> _Text passage_:
StringView

A StringView references an immutable range of memory that is generally intended (but not required) to contain UTF-8-encoded text. It consists of a pointer bytes and an integer numBytes. Many StringView functions also work with text in any 8-bit format compatible with ASCII, such as ISO 8859-1 or Windows-1252. A StringView does not own the memory it points to, and no heap memory is freed when the StringView is destroyed.

The StringView class is similar to ConstBufferView except that it provides member functions suitable for string manipulation, such as trim(), split() and concatenation using the + operator.

StringView objects are not implicitly convertible to or from ConstBufferView, but they can be explicitly converted using bufferView() or fromBufferView().

StringView objects are not guaranteed to be null-terminated. If you need a null-terminated string (for example, to pass to a third-party library), you must construct a string that includes the null terminator byte yourself. The null terminator then counts towards the total number of bytes in numBytes. A convenience function withNullTerminator() is provided for this.

Strictly speaking, StringView objects are not required to contain text, though many member functions expect it. Internally, a StringView is simply a reference to an immutable sequence of bytes. The main reason to prefer a variable of type StringView over ConstBufferView is to express the intention for the memory range to contain text and/or for the convenience of having the StringView member functions available.

> _The tasks_:
**a.** Repeat the portion of the StringView passage from "The StringView class" up to and including "the + operator.".
**b.** List every function name in the StringView passage that is written with parentheses.
The data that comes next is separate from the StringView passage.

> _Extracted data_:

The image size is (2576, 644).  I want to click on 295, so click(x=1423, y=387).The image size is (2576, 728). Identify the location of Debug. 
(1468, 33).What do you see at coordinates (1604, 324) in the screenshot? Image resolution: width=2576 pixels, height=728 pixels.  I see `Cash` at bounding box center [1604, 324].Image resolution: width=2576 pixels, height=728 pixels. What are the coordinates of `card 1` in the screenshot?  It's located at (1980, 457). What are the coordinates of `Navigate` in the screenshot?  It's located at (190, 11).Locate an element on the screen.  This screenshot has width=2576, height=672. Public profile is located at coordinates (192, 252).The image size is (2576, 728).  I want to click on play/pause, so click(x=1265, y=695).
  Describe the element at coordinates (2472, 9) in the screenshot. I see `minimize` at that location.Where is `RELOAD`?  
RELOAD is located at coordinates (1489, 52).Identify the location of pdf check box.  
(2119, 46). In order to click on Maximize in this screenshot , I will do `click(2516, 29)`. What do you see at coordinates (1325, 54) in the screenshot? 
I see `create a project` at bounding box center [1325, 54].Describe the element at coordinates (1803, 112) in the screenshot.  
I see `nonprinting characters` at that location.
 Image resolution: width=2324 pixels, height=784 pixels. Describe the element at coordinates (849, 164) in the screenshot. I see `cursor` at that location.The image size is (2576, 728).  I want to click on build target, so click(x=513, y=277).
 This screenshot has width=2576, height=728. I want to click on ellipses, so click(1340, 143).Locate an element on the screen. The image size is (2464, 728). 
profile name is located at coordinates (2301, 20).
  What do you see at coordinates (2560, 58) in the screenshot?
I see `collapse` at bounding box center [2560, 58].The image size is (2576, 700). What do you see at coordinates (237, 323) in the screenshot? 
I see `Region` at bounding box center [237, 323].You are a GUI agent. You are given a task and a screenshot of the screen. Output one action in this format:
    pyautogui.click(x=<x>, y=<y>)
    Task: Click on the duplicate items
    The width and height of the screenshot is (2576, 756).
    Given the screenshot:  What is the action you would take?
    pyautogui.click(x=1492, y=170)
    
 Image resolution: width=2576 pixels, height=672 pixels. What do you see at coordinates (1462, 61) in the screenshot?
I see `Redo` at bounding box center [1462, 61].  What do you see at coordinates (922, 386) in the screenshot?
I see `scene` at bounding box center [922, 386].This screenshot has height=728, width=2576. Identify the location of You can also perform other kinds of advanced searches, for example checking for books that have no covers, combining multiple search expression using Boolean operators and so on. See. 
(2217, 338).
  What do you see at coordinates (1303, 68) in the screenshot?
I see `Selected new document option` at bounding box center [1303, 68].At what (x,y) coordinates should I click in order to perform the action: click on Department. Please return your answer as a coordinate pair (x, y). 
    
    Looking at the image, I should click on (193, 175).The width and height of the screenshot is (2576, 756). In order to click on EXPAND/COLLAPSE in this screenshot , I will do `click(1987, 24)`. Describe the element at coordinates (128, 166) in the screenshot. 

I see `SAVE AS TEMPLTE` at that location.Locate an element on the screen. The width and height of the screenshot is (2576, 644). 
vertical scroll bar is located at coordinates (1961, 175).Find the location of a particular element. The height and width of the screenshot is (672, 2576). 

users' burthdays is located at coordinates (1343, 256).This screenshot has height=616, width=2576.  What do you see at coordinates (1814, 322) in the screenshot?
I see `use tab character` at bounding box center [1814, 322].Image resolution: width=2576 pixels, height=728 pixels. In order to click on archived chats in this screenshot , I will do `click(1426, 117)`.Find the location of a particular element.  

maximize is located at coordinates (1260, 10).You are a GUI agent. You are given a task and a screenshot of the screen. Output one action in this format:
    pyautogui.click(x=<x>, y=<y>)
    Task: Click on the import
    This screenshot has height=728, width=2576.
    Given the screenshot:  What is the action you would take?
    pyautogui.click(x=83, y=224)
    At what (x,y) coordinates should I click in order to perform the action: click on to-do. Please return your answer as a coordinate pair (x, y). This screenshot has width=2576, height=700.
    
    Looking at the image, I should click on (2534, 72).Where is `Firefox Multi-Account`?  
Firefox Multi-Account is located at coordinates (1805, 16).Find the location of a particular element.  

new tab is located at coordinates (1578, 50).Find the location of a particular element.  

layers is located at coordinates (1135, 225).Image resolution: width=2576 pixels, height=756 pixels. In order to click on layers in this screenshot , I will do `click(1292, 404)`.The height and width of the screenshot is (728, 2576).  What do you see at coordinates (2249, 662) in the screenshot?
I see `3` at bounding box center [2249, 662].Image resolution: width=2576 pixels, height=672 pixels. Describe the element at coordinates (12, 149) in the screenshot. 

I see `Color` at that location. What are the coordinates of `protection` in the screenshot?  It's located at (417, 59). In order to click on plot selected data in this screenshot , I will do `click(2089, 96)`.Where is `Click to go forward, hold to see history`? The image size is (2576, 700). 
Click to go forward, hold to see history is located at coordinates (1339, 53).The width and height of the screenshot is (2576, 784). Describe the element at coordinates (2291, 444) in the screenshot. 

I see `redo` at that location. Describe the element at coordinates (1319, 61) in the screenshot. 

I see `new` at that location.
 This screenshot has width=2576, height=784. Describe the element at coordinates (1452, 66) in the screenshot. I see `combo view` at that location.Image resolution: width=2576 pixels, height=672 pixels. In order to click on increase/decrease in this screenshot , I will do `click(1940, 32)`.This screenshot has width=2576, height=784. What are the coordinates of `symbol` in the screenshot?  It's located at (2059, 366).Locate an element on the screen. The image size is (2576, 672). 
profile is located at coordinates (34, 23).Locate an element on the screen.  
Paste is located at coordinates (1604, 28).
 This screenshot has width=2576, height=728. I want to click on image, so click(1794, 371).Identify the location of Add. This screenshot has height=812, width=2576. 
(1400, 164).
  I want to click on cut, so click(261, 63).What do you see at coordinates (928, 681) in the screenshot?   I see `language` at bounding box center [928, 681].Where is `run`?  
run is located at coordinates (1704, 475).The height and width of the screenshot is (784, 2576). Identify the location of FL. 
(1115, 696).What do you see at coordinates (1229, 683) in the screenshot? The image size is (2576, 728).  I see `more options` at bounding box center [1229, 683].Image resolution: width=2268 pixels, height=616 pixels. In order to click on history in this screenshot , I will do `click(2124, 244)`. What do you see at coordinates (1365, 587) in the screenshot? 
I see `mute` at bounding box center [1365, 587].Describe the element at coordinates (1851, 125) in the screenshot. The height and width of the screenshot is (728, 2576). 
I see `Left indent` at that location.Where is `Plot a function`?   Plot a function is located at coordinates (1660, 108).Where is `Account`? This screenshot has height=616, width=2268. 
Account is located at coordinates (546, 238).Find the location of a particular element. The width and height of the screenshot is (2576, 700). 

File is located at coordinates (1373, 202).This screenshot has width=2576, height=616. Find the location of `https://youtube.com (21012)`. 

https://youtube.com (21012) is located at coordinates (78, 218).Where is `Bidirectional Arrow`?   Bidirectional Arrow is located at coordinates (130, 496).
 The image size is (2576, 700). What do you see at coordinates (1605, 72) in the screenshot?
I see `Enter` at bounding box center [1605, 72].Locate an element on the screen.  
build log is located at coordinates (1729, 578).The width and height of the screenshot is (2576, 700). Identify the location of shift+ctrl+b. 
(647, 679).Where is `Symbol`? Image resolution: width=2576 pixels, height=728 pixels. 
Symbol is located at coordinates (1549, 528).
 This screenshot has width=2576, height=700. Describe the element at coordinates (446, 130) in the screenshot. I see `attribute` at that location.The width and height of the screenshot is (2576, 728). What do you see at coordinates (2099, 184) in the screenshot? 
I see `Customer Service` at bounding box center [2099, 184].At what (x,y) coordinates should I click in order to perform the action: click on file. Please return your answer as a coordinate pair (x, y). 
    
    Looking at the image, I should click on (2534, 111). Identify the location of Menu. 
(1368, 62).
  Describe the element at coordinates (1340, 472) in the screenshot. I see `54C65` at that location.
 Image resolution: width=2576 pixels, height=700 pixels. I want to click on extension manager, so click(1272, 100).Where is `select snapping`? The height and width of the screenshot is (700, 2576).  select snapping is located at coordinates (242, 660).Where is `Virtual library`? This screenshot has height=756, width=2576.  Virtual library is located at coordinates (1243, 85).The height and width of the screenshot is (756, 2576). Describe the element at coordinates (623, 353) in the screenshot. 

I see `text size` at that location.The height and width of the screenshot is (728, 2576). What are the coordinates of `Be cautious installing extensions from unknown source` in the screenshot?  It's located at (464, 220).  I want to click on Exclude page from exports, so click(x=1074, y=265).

> _Solutions to each task_:
**a.**
The StringView class is similar to ConstBufferView except that it provides member functions suitable for string manipulation, such as trim(), split() and concatenation using the + operator.

**b.** trim(), split(), bufferView(), fromBufferView(), withNullTerminator()